Cinco pequeños castillos a la sombra de los gigantes

Beauregard, Talcy, Fougères, Villesavin y Troussay

Si estás pensando en venir de vacaciones a los castillos del Loira y buscas algunas joyitas menos concurridas que los monumentos emblemáticos, estos pequeños castillos están hechos a tu medida. En pocas líneas, esbozamos el retrato de cinco pequeños castillos situados entre los cuatro pilares que son Blois, Chambord, Cheverny y Chaumont-sur-Loire.

Castillo de Talcy

Una historia singular para este castillo erigido como una finca agrícola en el corazón de la pequeña Beauce (al norte de Blois), en un estilo entre medieval y renacentista, en el que mucho ha influido, por sus orígenes, la familia Salviati. Este castillo también atrae por su relación con la literatura: la hija de Bernardo Salviati se hizo célebre por el poema que inspiró a Ronsard, "Oda a Casandra". Además, diferentes propietarios fueron personalidades destacadas que dejaron su impronta en el castillo.

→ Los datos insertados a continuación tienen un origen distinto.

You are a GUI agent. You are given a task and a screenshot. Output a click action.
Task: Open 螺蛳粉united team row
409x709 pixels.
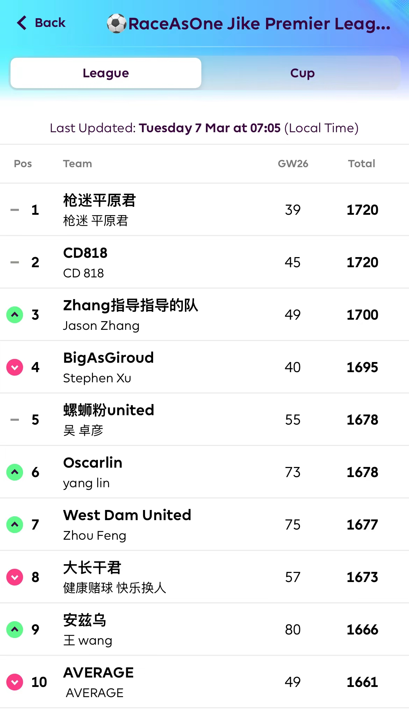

Te seducirá la atmósfera romántica del lugar, que se desprende tanto de su decoración como de sus jardines.

Nuestro consejo: opta por la visita guiada para descubrir la vida del castillo a través de los siglos y los propietarios. Si tienes oportunidad, reserva la visita puesta en escena con el notario del siglo XVIII.

Castillo de Fougères

Como en Talcy, la arquitectura fluctúa entre Edad Media y Renacimiento. Sus impresionantes dimensiones nos retrotraen a la infancia, por el juego de las proporciones pero también por su ambiente mágico (exposición de castillos maravillosos en su interior en 2019).
Tómate tu tiempo para pasear por los jardines de inspiración medieval (plantas tintóreas, río, glorieta).

Nuestro consejo: opta por la visita guiada en familia.

Castillo de Beauregard

Ahora sí, estamos en el Renacimiento. Erigido por Francisco I, Beauregard es un lugar de festejos (hay una muestra sobre este tema en 2019). Los sucesivos dueños lo irán embelleciendo y marcando el paso de los siglos en sus estancias. Paul Ardier se encargará de confeccionar una galería de retratos conformada por 315 esfigies en la estancia más grande del castillo. ¡El "quién es quién" de la época! Los niños no podrán aburrirse: nada más entrar en el castillo, son invitados a disfrazarse y a jugar.

Nuestro consejo: resérvate un tiempo para visitar el parque, hay pequeños recorridos en familia que son muy recomendables.

Castillo de Troussay

Construido muy cerca del gran castillo de Cheverny, Troussay es considerado hoy el castillo más pequeño del Loira. Recorriendo sus salas, conocerás la historia de un coleccionista del siglo XIX. En el exterior, pasea por el parque, en el que árboles centenarios conviven con colecciones artísticas contemporáneas. Echa un vistazo a la tienda vintage, donde se conserva el estilo de vida de antaño.

Nuestro consejo: opta por el juego infantil. Si vienes en pareja, reserva la habitación de huéspedes.

Castillo de Villesavin

Esta pequeña mansión, muy práctica para acudir a las obras de Chambord, se convertirá con el paso del tiempo en un castillo. El dueño, encargado de supervisar las obras del Rey, se benefició de los servicios de los artistas. Presta atención a todos los detalles arquitectónicos. Hoy la visita se completa con el museo de la boda y sus tradiciones, la minigranja y los coches hipomóviles.

Nuestro consejo: opta por la visita guiada para recorrer las estancias, y en familia, por el juego rally para encontrar el fantasma de Villesavin (¡sí, sí, un fantasma de verdad!).